▶ [THE TASK]
Could the lines from the line bearing "The height and" to the end of the records below be copied exactly, with the pictures left out and no other lines added?

▶ [EXTRACTED INFORMATION]

▼

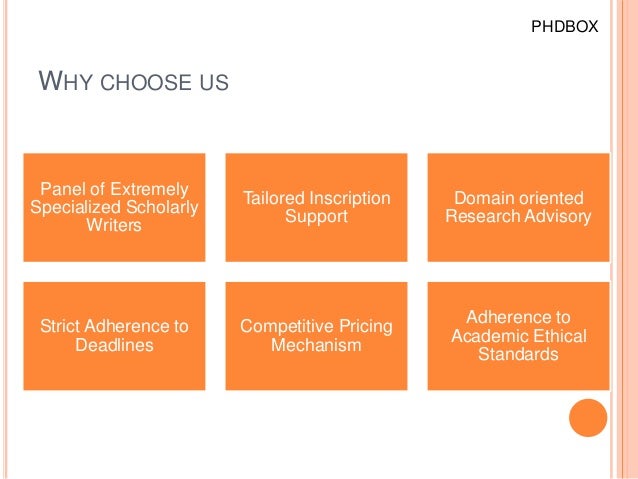
Task: Click the PHDBOX label in the header
Action: click(x=565, y=26)
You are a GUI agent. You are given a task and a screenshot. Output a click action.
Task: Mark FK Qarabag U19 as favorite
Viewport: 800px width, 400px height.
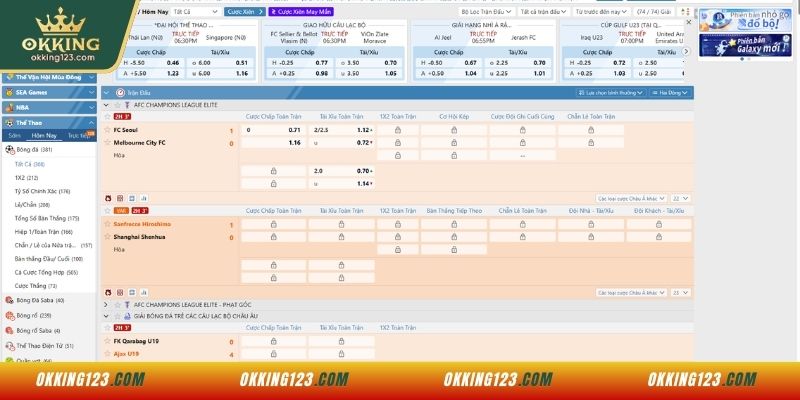(x=107, y=340)
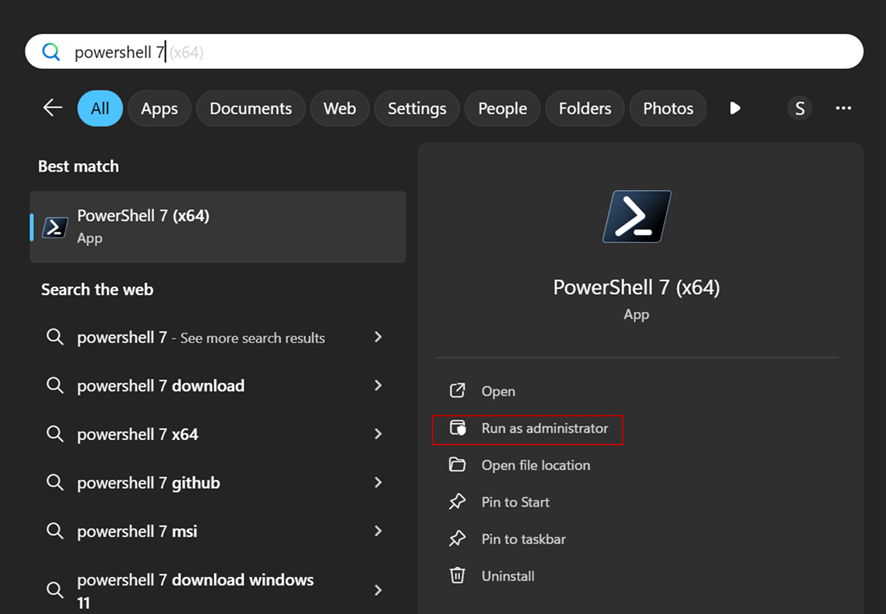The image size is (886, 614).
Task: Select the PowerShell 7 (x64) best match result
Action: pos(218,227)
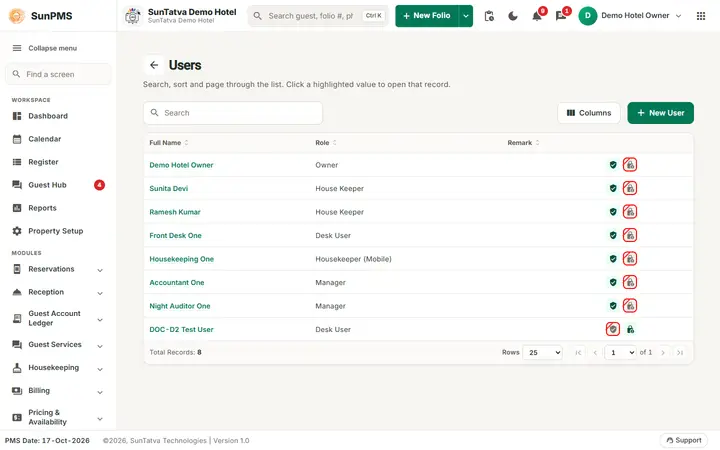
Task: Toggle dark mode moon icon
Action: 512,16
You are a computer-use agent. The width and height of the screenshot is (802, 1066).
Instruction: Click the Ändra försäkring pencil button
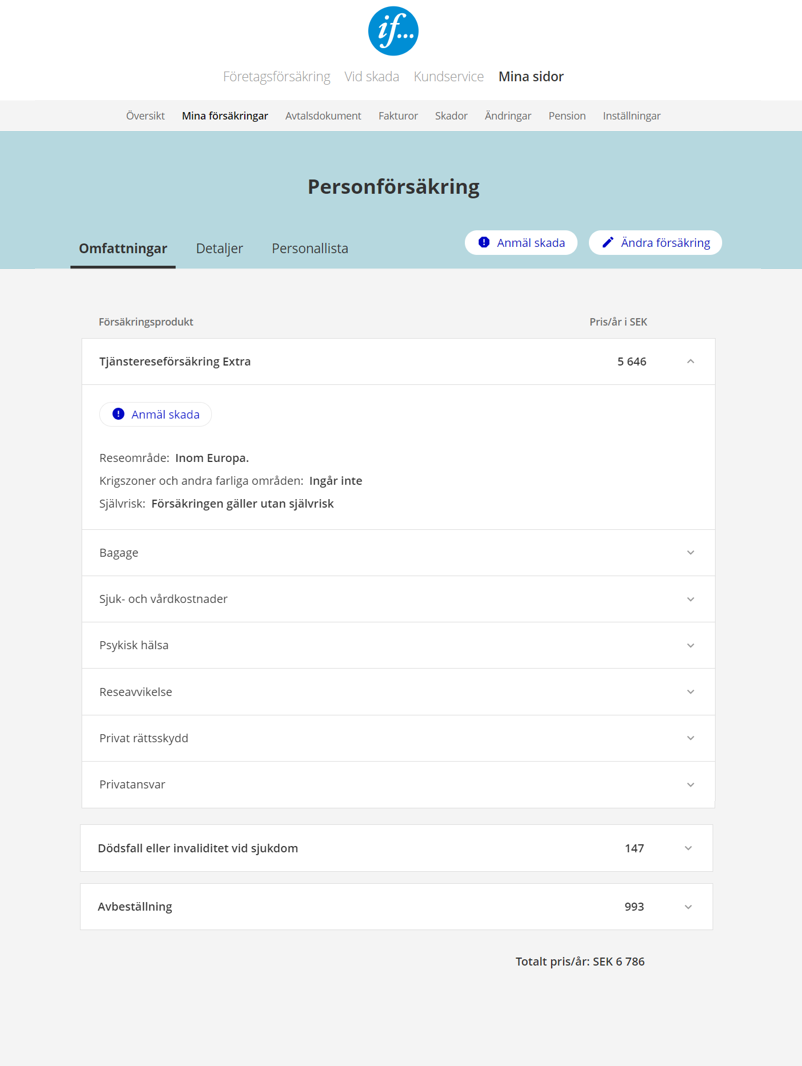click(x=655, y=243)
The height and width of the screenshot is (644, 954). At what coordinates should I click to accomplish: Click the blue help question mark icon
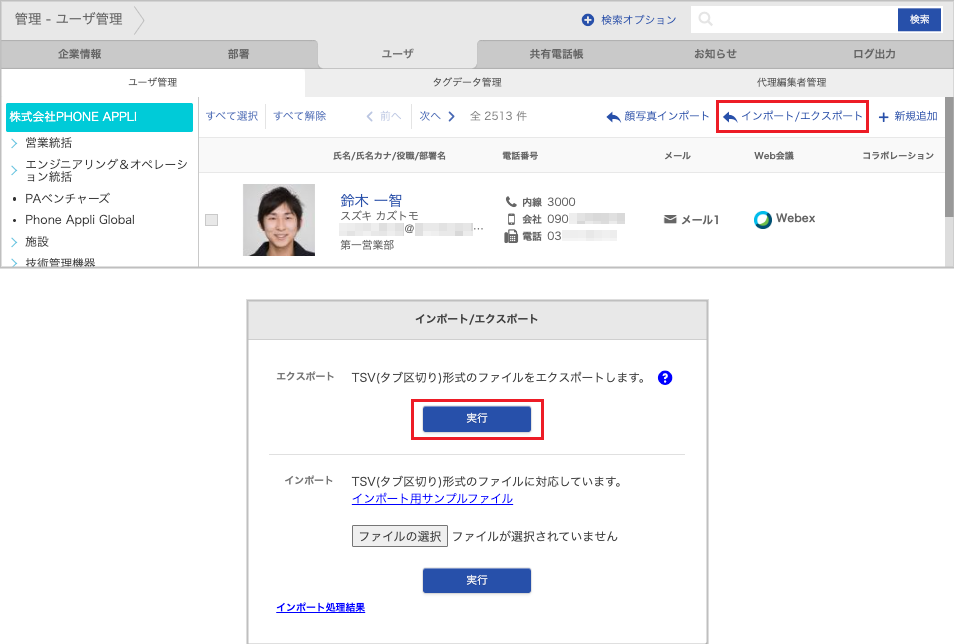[x=665, y=378]
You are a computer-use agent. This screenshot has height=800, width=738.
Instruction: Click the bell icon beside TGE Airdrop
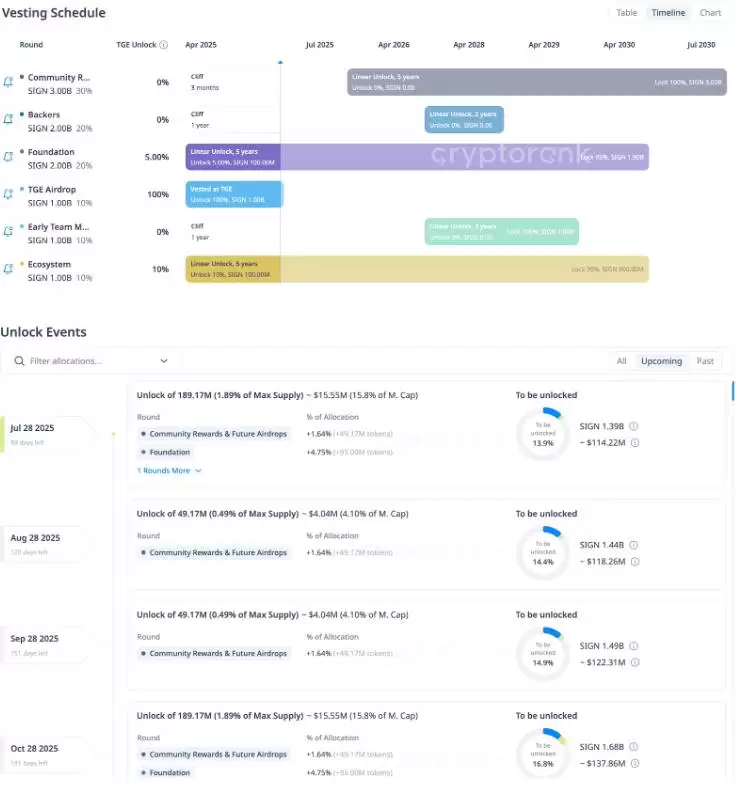(9, 194)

▲

▶ [WRITTEN SOLUTION]
The height and width of the screenshot is (644, 954). At what coordinates should I click to accomplish: Click the blue help question mark icon
[x=665, y=378]
You are a computer-use agent. This screenshot has height=800, width=738.
Instruction: Click the bell icon beside TGE Airdrop
(9, 194)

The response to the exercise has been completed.